- **DATA SECTION**
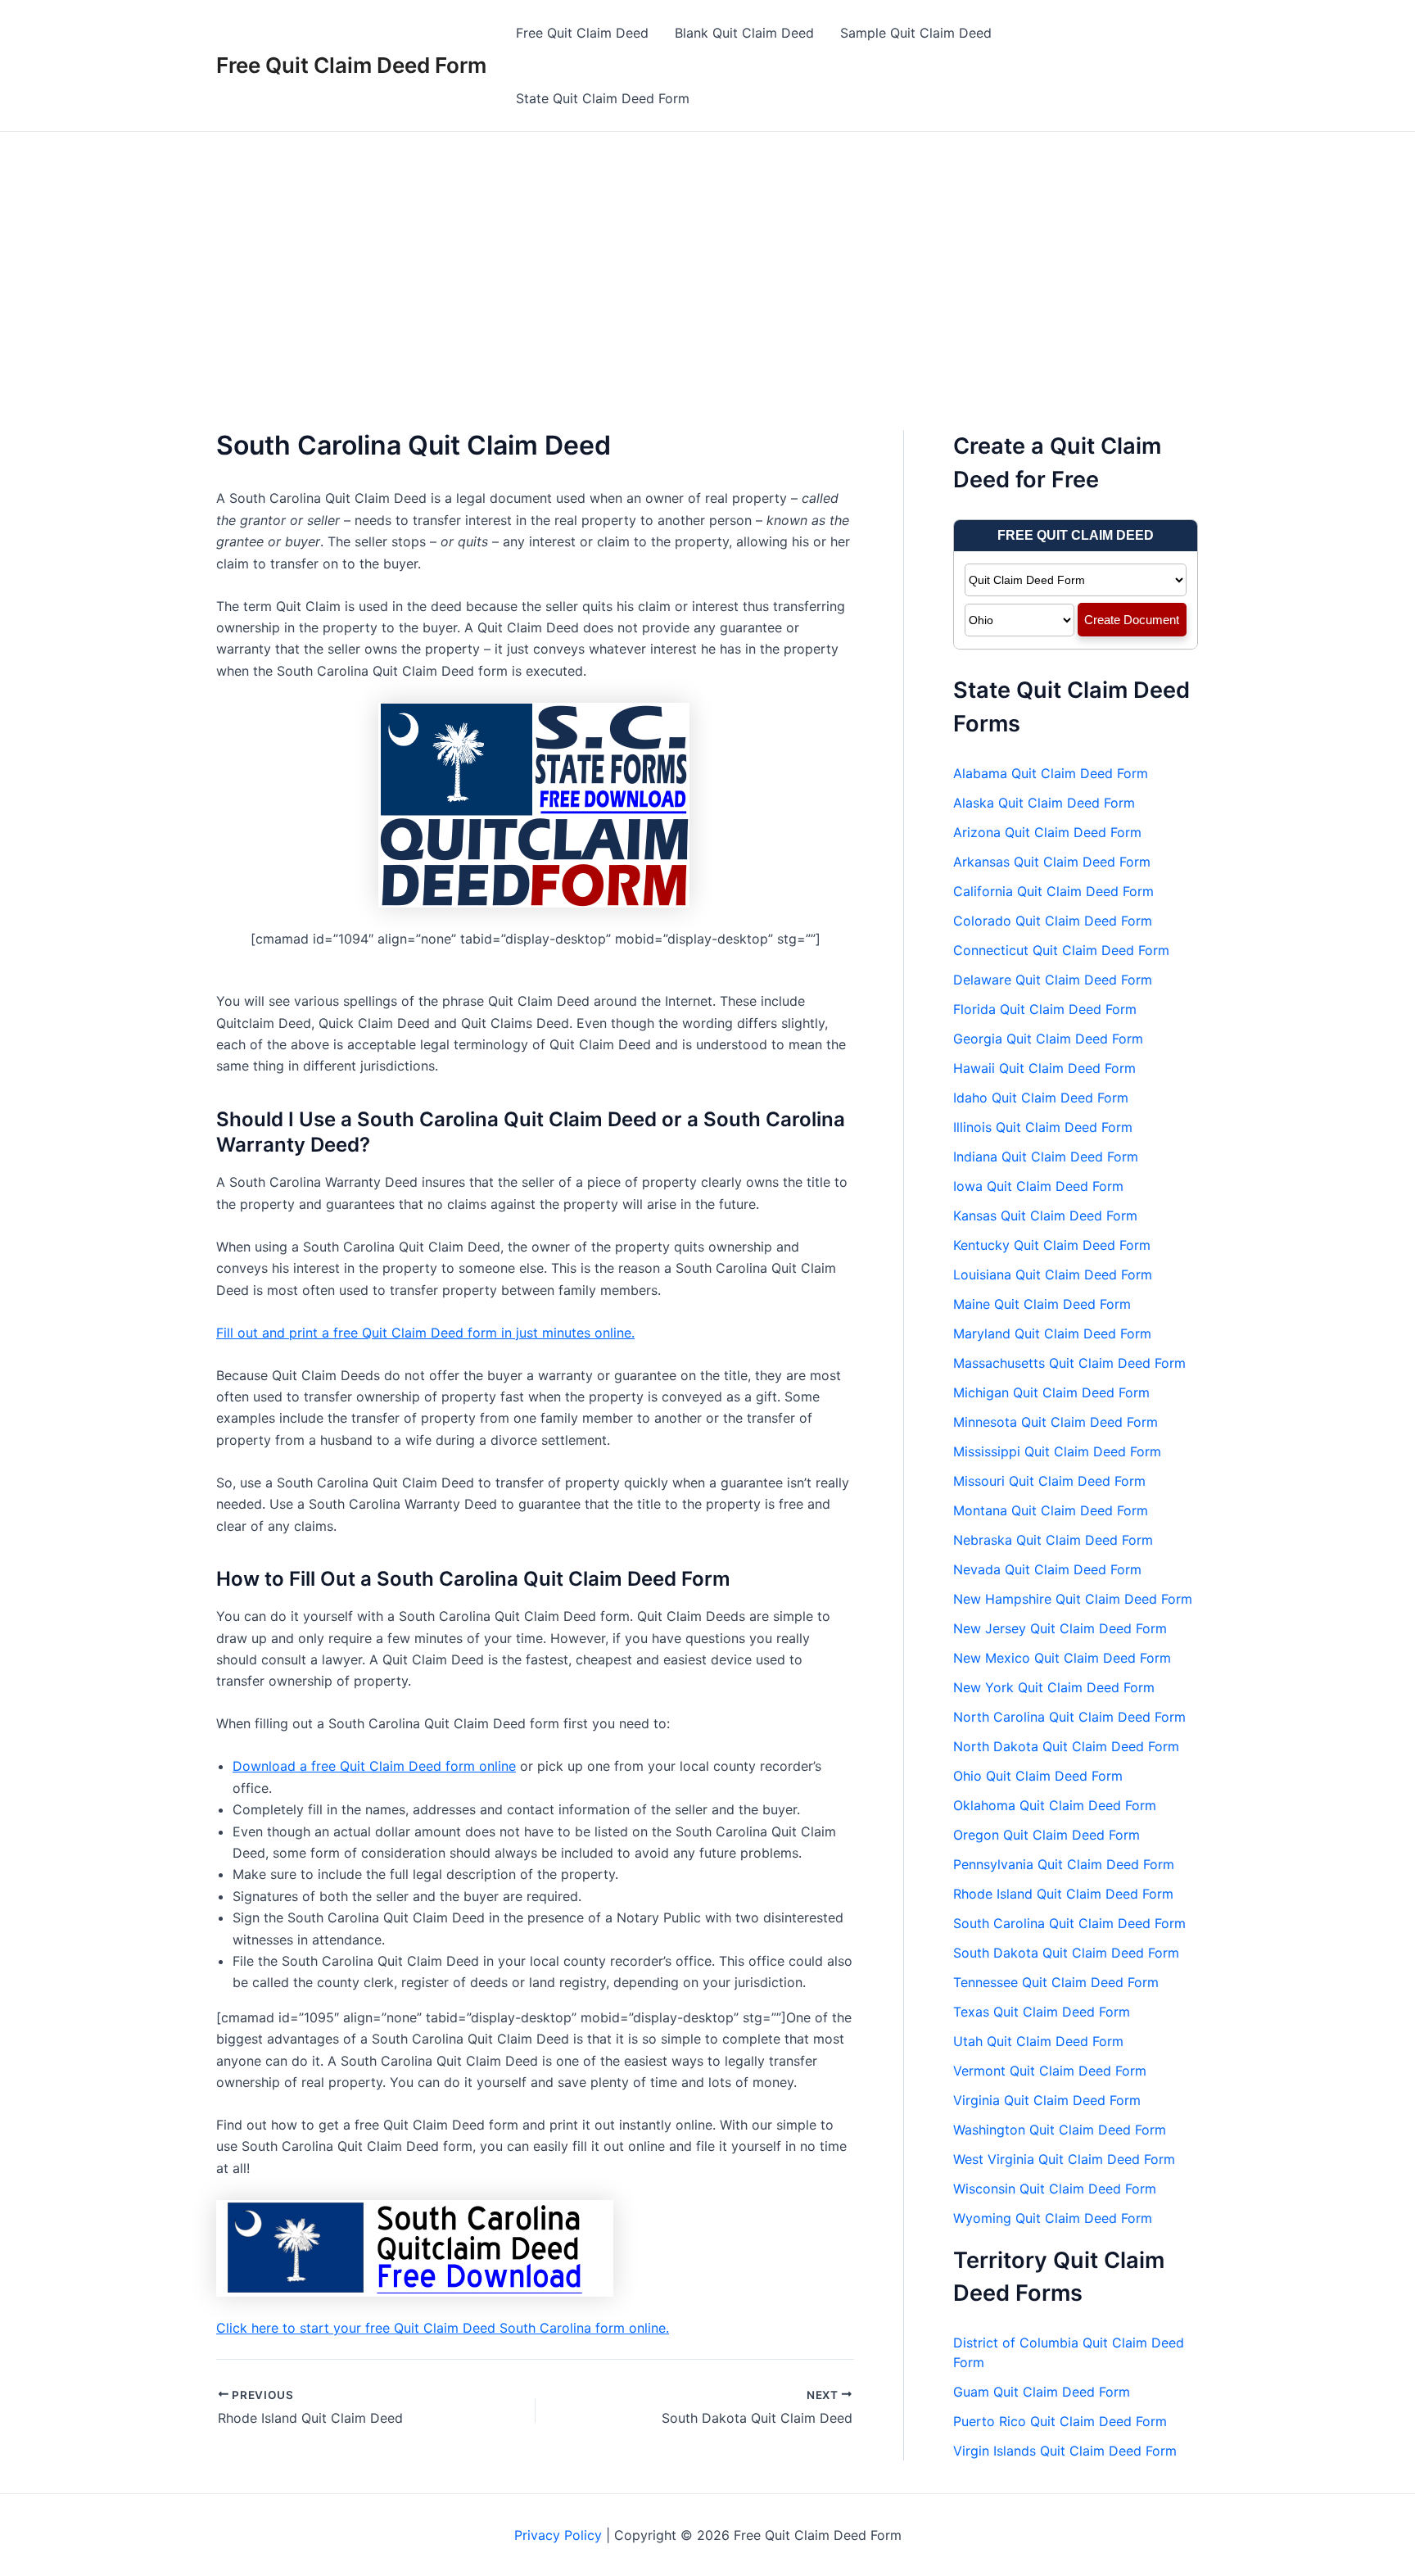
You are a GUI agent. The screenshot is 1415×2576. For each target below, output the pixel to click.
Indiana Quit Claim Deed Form (1045, 1156)
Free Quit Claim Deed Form (351, 65)
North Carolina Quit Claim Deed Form (1069, 1717)
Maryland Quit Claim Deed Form (1052, 1333)
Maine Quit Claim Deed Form (1042, 1304)
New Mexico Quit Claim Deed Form (1062, 1658)
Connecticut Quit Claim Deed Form (1061, 950)
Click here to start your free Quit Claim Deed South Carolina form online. (442, 2328)
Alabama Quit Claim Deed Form (1050, 773)
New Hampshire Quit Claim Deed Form (1072, 1599)
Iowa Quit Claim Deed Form (1038, 1186)
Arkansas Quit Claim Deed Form (1052, 861)
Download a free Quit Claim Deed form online (374, 1766)
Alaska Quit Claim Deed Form (1044, 803)
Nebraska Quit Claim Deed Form (1053, 1540)
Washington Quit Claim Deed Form (1059, 2129)
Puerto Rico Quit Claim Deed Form (1060, 2421)
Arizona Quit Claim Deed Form (1047, 832)
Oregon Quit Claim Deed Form (1046, 1835)
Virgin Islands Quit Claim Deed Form (1065, 2450)
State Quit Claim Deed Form (602, 98)
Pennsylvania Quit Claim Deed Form (1063, 1864)
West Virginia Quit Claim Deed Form (1064, 2159)
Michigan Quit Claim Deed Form (1051, 1392)
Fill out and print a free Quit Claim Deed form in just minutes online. (425, 1332)
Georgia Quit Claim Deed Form (1048, 1038)
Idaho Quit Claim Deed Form (1040, 1097)
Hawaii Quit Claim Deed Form (1044, 1068)
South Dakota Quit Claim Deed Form (1066, 1952)
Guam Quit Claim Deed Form (1041, 2392)
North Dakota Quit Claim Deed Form (1066, 1746)
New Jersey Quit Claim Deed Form (1060, 1628)
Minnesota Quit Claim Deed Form (1055, 1422)
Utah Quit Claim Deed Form (1038, 2041)
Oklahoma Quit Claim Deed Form (1054, 1805)
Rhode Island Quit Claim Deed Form (1063, 1894)
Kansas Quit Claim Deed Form (1045, 1215)
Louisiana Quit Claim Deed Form (1052, 1274)
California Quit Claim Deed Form (1053, 891)
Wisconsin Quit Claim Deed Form (1054, 2188)
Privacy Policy (558, 2535)
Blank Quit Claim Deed (744, 33)
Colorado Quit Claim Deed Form (1052, 920)
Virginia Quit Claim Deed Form (1047, 2100)
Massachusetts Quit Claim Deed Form (1069, 1363)
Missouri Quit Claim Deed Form (1049, 1481)
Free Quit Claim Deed (582, 33)
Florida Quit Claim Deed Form (1045, 1009)
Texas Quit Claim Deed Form (1041, 2011)
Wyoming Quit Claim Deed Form (1052, 2218)
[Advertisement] (707, 254)
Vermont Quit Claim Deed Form (1049, 2070)
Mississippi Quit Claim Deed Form (1057, 1451)
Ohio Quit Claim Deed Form (1038, 1776)
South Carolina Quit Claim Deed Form (1069, 1923)
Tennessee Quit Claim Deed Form (1056, 1982)
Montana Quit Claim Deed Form (1050, 1510)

- **REQUIRED WORK**
After locating the line with "Alaska Quit Claim Deed Form (1044, 803)" in the material above, return it and each line after it exactly, ending at the line with "Kansas Quit Claim Deed Form (1045, 1215)".

- **SOLUTION TO THIS PROBLEM**
Alaska Quit Claim Deed Form (1044, 803)
Nebraska Quit Claim Deed Form (1053, 1540)
Washington Quit Claim Deed Form (1059, 2129)
Puerto Rico Quit Claim Deed Form (1060, 2421)
Arizona Quit Claim Deed Form (1047, 832)
Oregon Quit Claim Deed Form (1046, 1835)
Virgin Islands Quit Claim Deed Form (1065, 2450)
State Quit Claim Deed Form (602, 98)
Pennsylvania Quit Claim Deed Form (1063, 1864)
West Virginia Quit Claim Deed Form (1064, 2159)
Michigan Quit Claim Deed Form (1051, 1392)
Fill out and print a free Quit Claim Deed form in just minutes online. (425, 1332)
Georgia Quit Claim Deed Form (1048, 1038)
Idaho Quit Claim Deed Form (1040, 1097)
Hawaii Quit Claim Deed Form (1044, 1068)
South Dakota Quit Claim Deed Form (1066, 1952)
Guam Quit Claim Deed Form (1041, 2392)
North Dakota Quit Claim Deed Form (1066, 1746)
New Jersey Quit Claim Deed Form (1060, 1628)
Minnesota Quit Claim Deed Form (1055, 1422)
Utah Quit Claim Deed Form (1038, 2041)
Oklahoma Quit Claim Deed Form (1054, 1805)
Rhode Island Quit Claim Deed Form (1063, 1894)
Kansas Quit Claim Deed Form (1045, 1215)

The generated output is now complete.